Dataset excerpts:

________________

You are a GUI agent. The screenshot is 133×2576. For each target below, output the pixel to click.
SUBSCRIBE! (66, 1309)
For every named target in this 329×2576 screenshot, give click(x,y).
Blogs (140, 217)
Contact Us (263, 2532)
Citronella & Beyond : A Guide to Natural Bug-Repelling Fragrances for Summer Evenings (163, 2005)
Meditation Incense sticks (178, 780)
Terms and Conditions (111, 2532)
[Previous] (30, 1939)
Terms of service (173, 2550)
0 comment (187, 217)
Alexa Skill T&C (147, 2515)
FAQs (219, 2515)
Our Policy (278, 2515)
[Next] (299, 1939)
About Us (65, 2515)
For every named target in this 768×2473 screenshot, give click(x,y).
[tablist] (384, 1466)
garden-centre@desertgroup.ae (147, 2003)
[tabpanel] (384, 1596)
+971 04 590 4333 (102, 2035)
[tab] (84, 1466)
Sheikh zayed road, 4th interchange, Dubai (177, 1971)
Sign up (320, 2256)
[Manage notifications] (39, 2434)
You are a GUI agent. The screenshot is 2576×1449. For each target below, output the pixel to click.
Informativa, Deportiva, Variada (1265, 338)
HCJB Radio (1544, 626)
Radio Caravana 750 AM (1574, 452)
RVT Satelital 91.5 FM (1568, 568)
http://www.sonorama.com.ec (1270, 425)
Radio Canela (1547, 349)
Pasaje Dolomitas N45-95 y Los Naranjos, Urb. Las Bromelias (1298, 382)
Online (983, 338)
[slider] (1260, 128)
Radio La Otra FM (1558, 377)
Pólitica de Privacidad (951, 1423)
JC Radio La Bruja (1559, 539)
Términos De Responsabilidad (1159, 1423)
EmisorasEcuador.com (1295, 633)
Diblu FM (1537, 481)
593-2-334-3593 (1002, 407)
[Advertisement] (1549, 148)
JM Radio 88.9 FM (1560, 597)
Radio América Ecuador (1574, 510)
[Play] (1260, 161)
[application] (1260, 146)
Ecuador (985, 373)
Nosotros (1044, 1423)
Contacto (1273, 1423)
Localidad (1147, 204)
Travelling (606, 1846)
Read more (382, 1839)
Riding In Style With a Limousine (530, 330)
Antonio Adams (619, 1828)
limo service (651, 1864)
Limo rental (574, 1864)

________________

- _Problem_:
Up to and including the line with "About Us (65, 2515)", transcribe the entries above exactly, starting from their first line.

- _Expected answer_:
You are a GUI agent. The screenshot is 133×2576. For each target below, output the pixel to click.
SUBSCRIBE! (66, 1309)
For every named target in this 329×2576 screenshot, give click(x,y).
Blogs (140, 217)
Contact Us (263, 2532)
Citronella & Beyond : A Guide to Natural Bug-Repelling Fragrances for Summer Evenings (163, 2005)
Meditation Incense sticks (178, 780)
Terms and Conditions (111, 2532)
[Previous] (30, 1939)
Terms of service (173, 2550)
0 comment (187, 217)
Alexa Skill T&C (147, 2515)
FAQs (219, 2515)
Our Policy (278, 2515)
[Next] (299, 1939)
About Us (65, 2515)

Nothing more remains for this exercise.